At last weekend’s ASDAH (Association for Size Diversity and Health) conference, the subject of today’s post garnered a bit of discussion. In a workshop, someone commented that mindful eating didn’t seem to work for her. Several questions arose, the most central of which was the meaning of ‘work.’
When we ask whether mindful eating ‘works,’ what are we asking? Whether it will lead us to weight loss? Most people at the conference agreed that definition (or expectation) is a set-up for failure. Intuitive eating isn’t about eating less so that you can lose weight. It’s about eating peacefully, according to your body’s needs, to support your body in achieving its natural, healthy state. For many women who’ve dieted their way to higher weights, that often means they’ll lose weight. But it’s no guarantee, especially if someone is already at a weight that’s right for them, but they’re just not happy with it.
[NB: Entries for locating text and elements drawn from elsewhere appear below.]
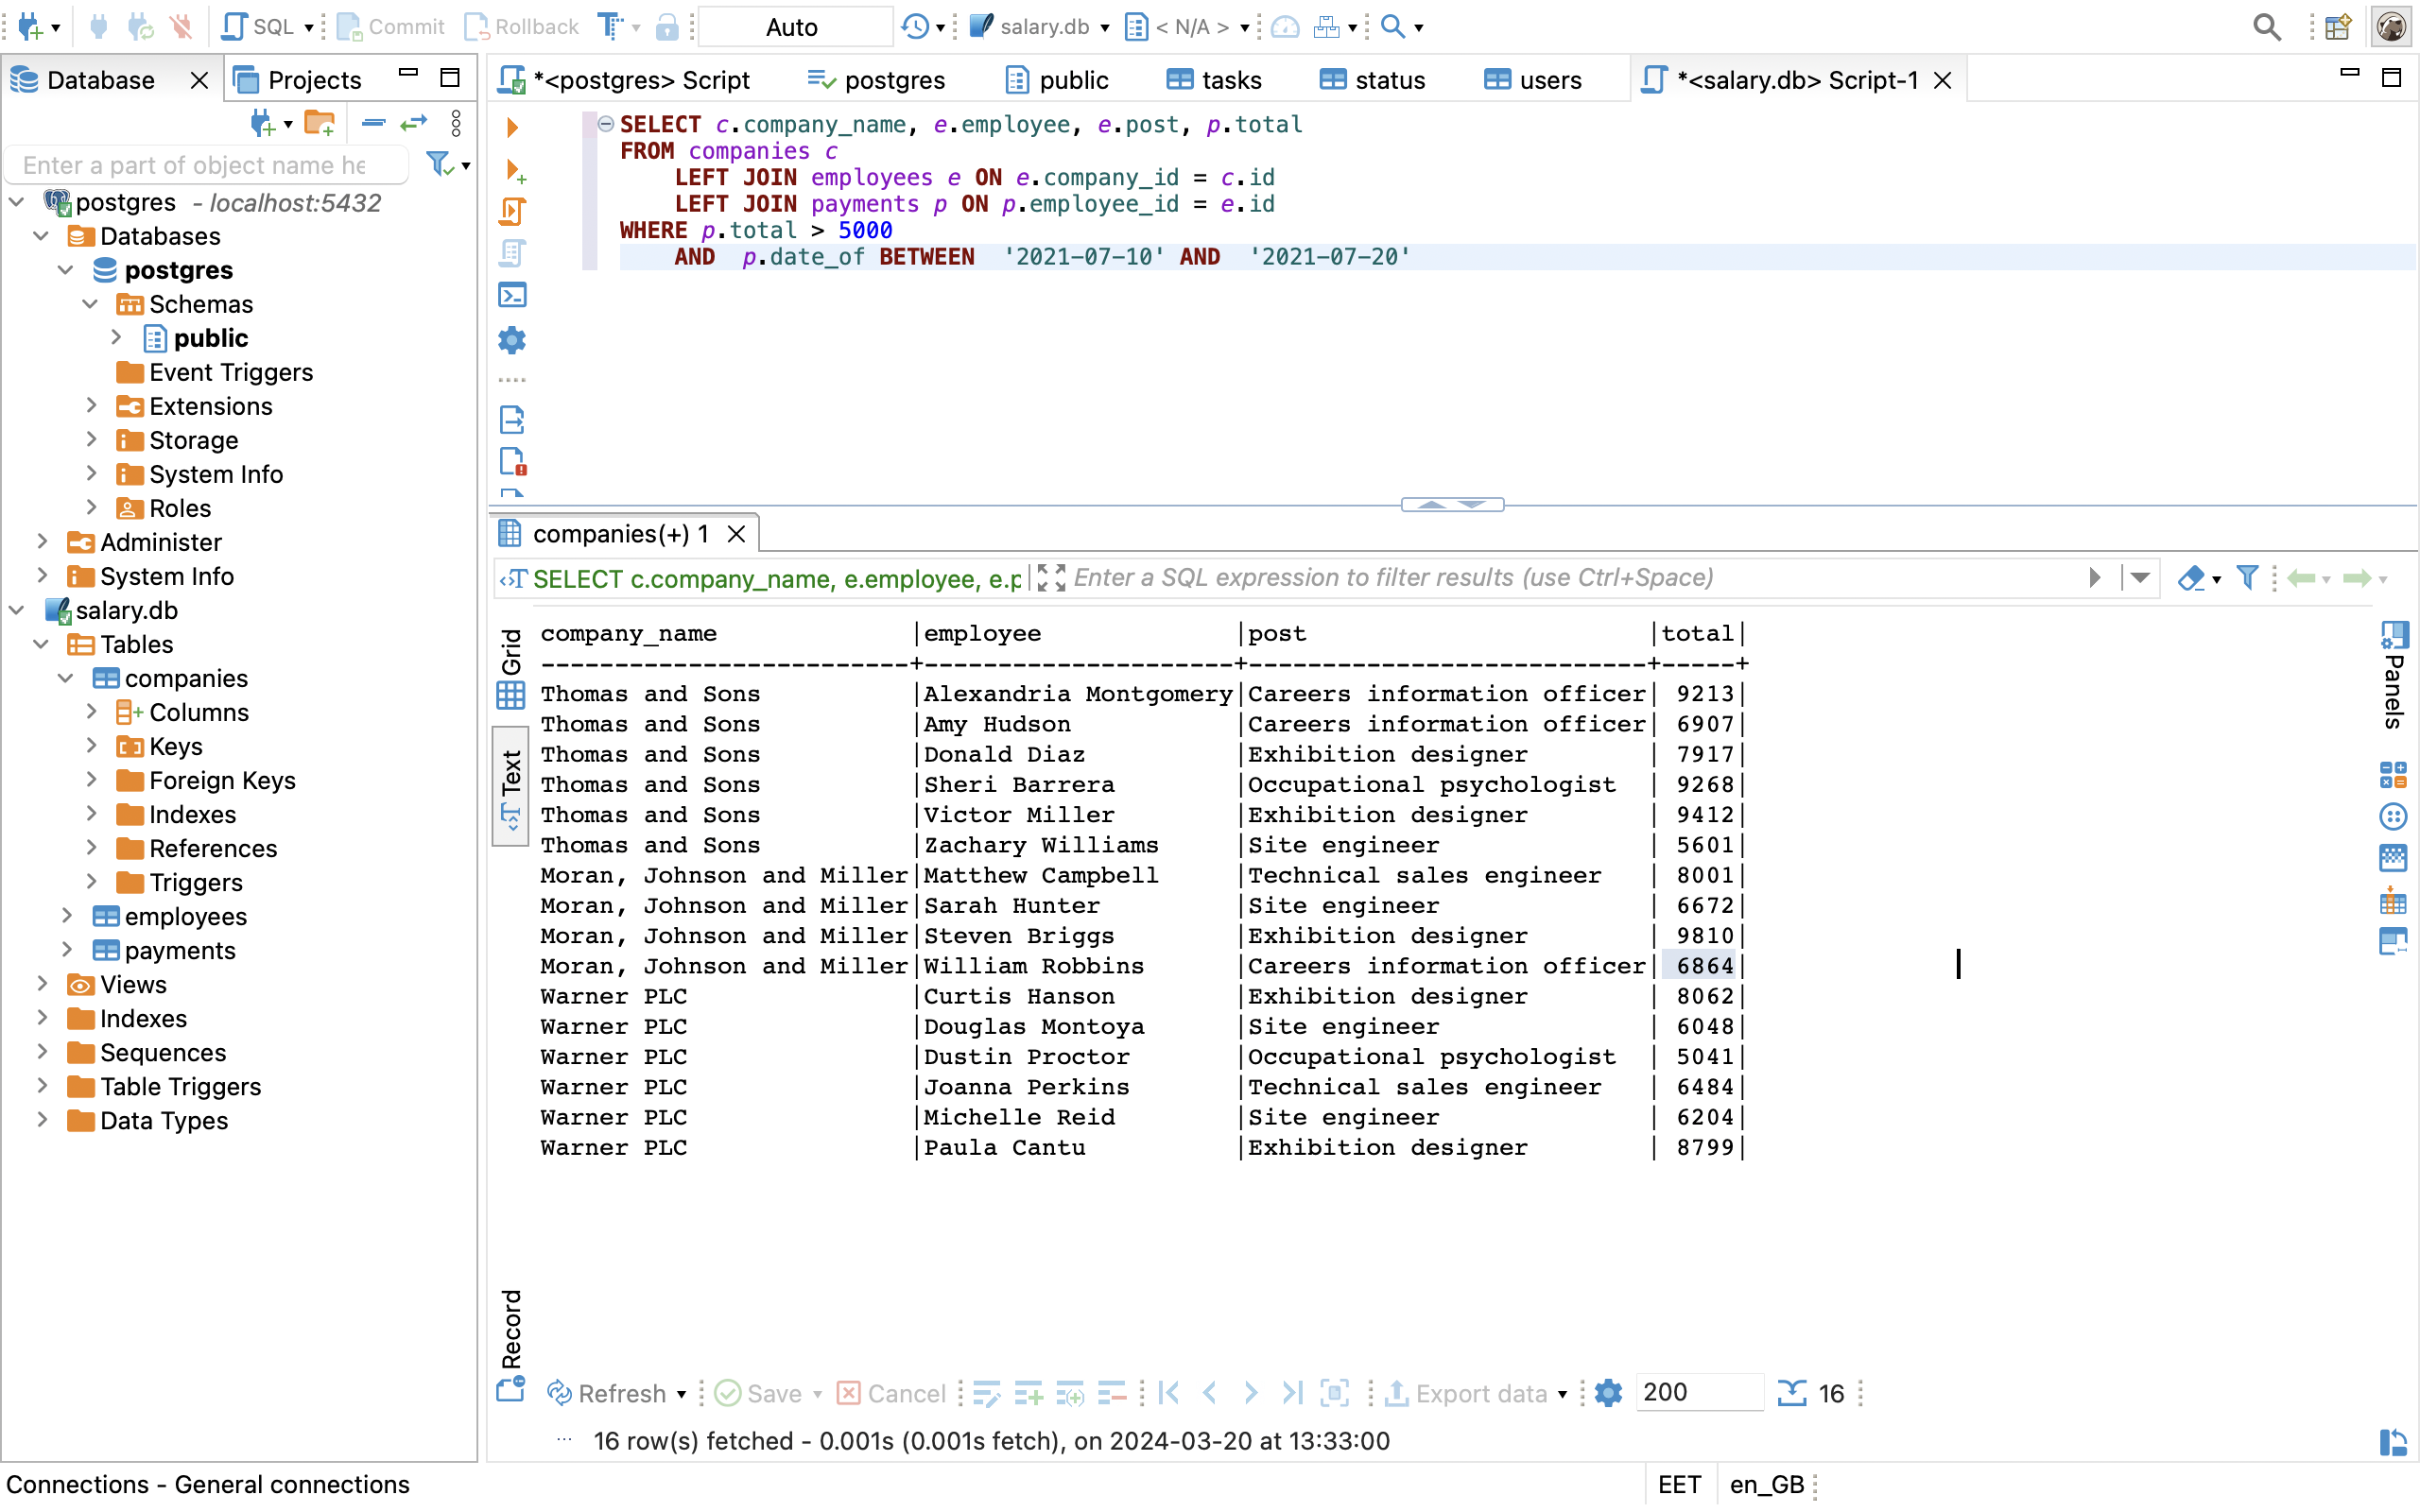The width and height of the screenshot is (2420, 1512).
Task: Click the eraser remove-filters icon in results
Action: [2190, 578]
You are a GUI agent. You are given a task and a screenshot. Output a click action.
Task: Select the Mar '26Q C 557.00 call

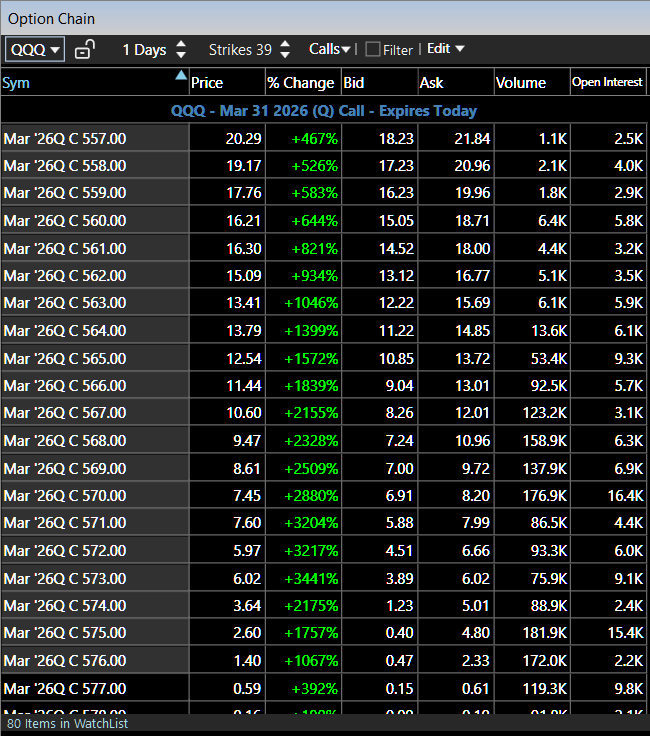(x=65, y=139)
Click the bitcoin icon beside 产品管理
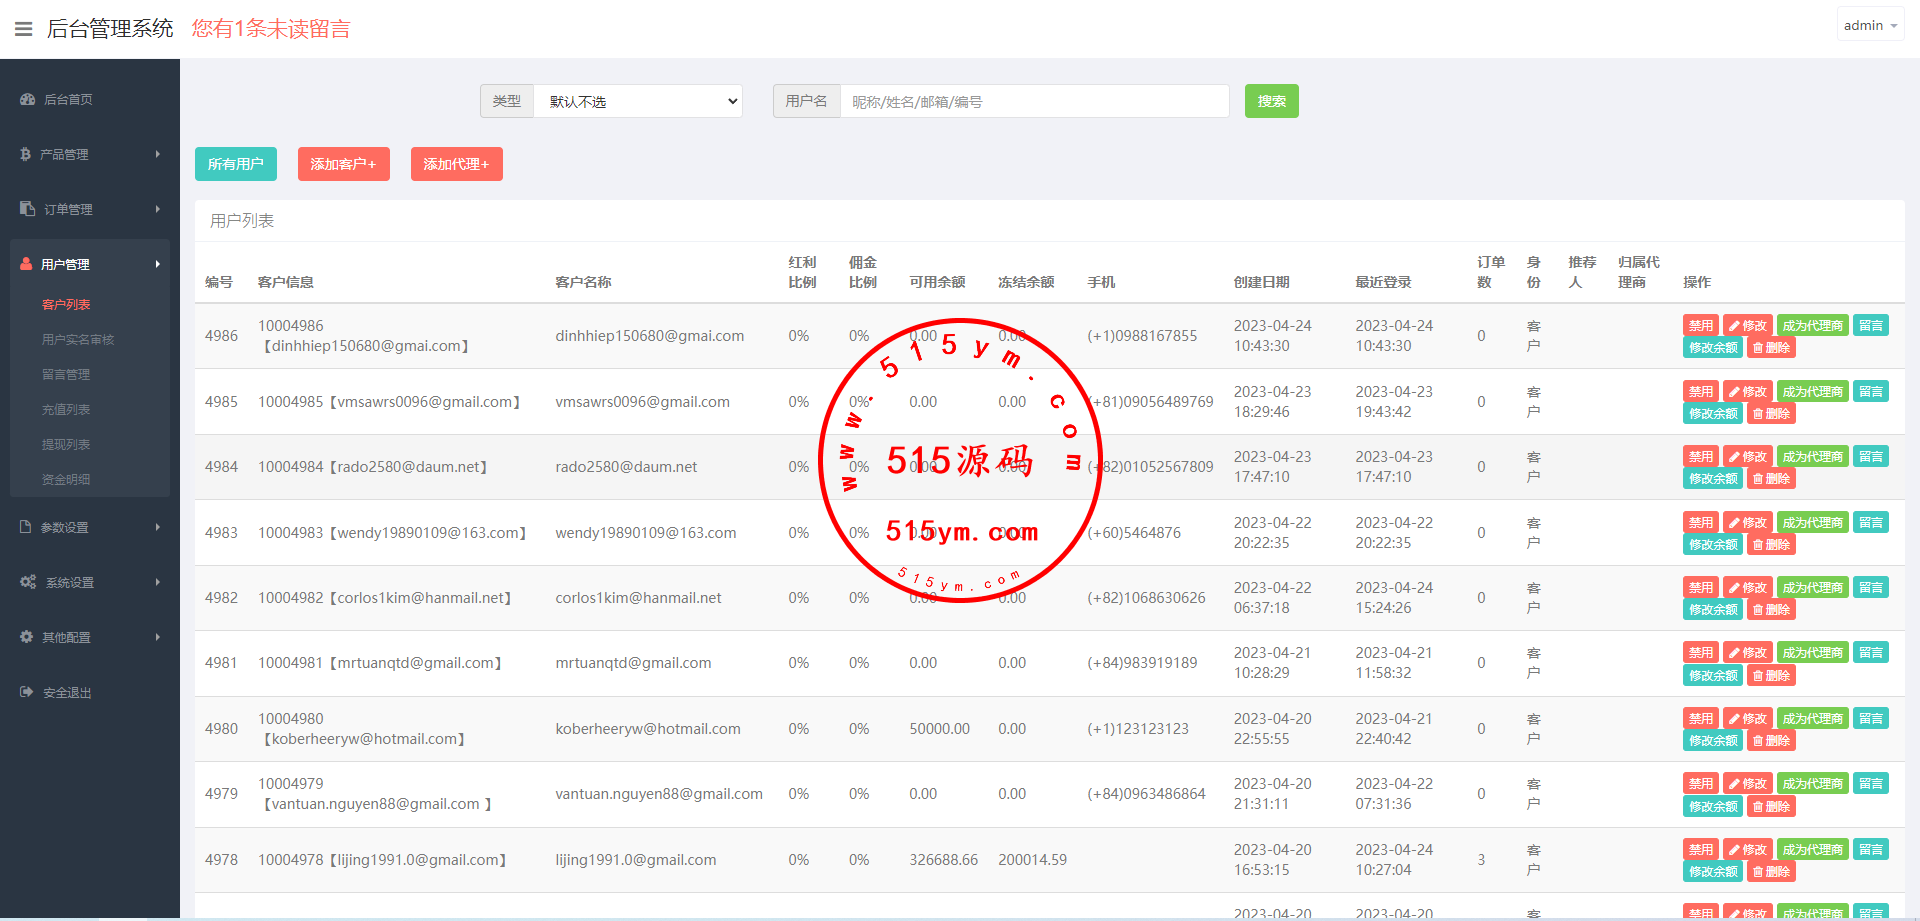Screen dimensions: 1920x921 (26, 154)
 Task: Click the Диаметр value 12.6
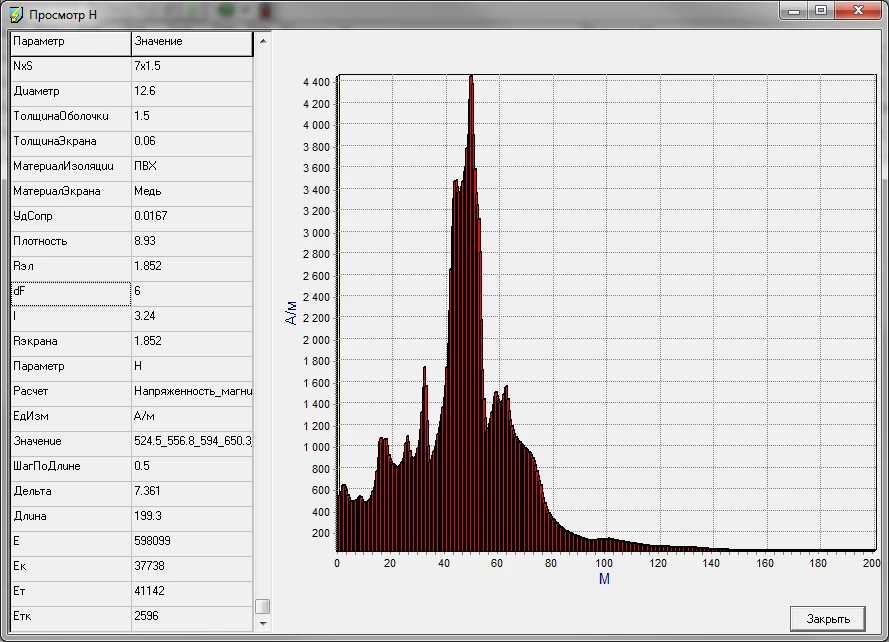(192, 91)
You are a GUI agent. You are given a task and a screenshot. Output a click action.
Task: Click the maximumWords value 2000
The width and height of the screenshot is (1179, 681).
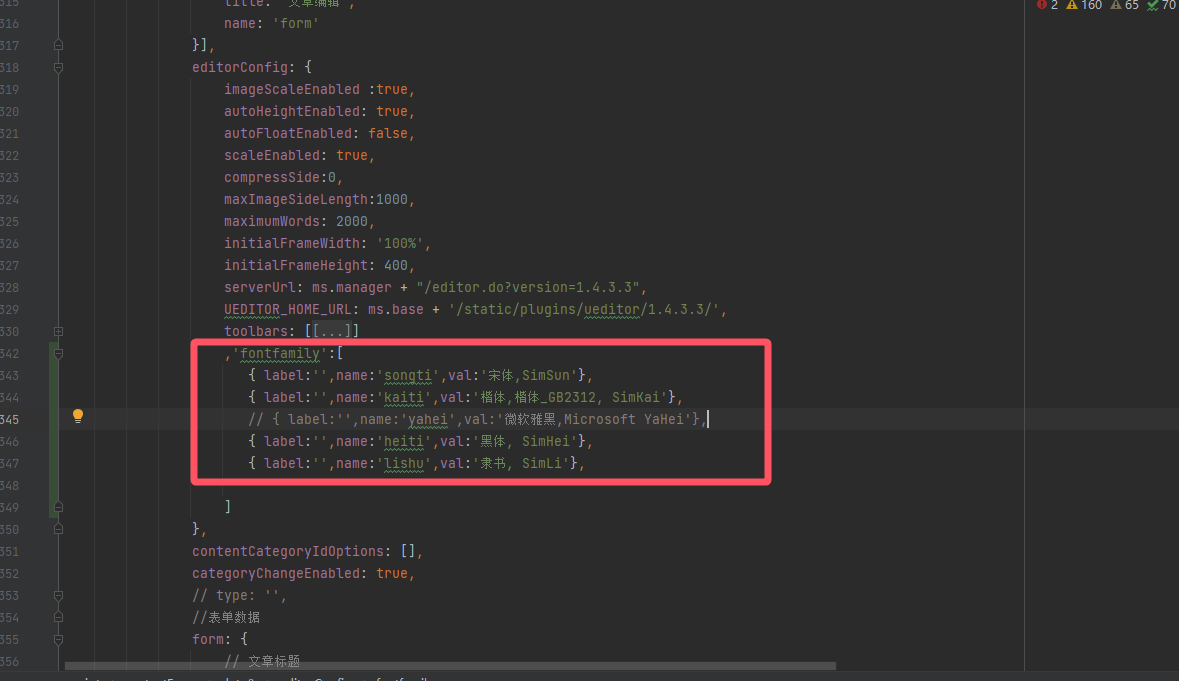(350, 221)
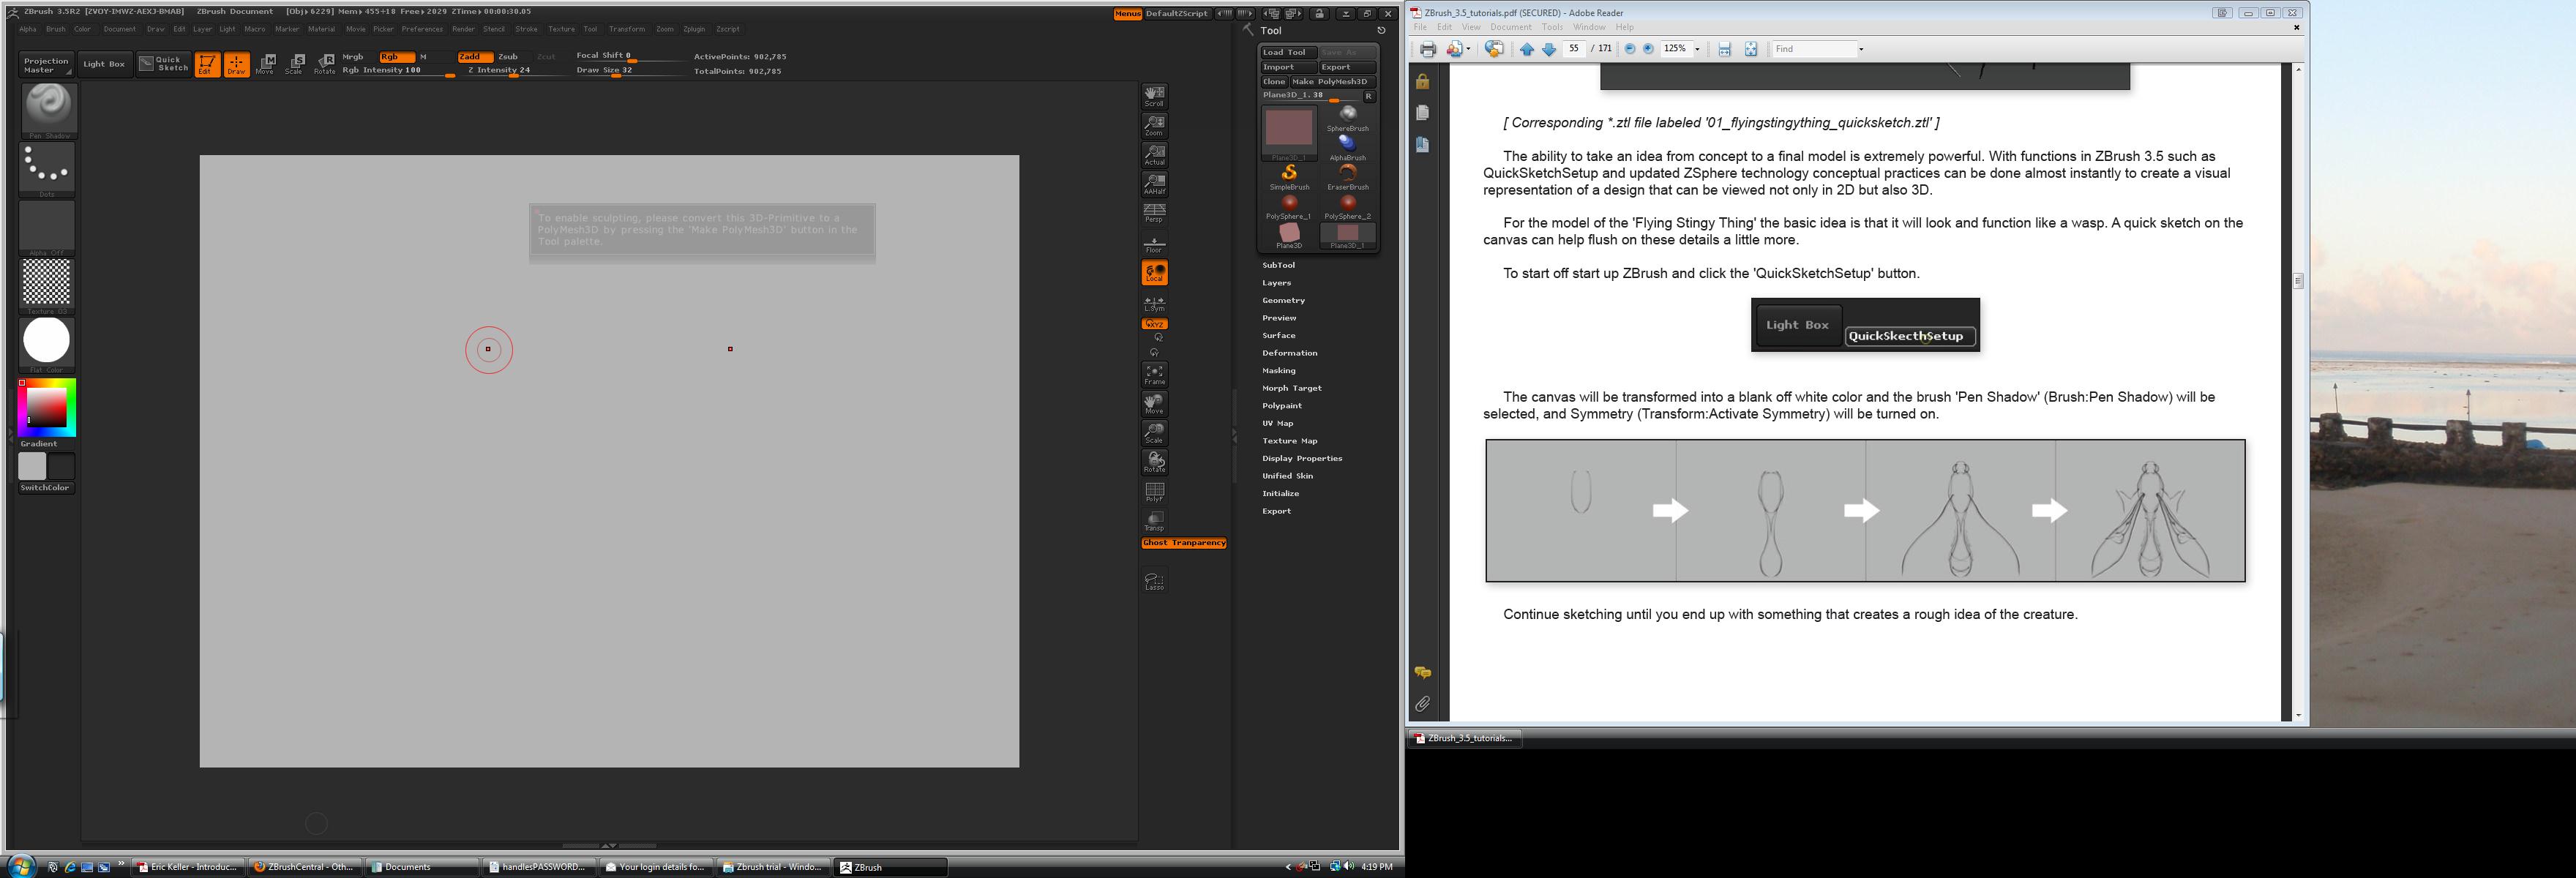Toggle the Persp perspective button
Screen dimensions: 2576x878
pos(1154,212)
Hanging onto the goal of weight loss is pretty much a guarantee that intuitive eating won’t ‘work.’ Keeping weight loss as a goal makes us question every morsel we eat – primarily centering around questions whether we really need to eat (even though we’re hungry) or whether something is too ‘fattening’ (even when we think we’ve given those thoughts up).
Setting our sights for eating well – intuitively choosing to eat in a way that makes our bodies feel good – is the most sure way to support our bodies in achieving their best. As a minor (?) aside, eating well can look very different for each individual. Nutrition guidelines can tell us as a population what seems to be the healthiest choices, but when it comes down to each of us personally, we have to tune in and discover how a food makes us feel. If we’re worrying about whether it will make us fat or not, we’re getting in the way of true discovery.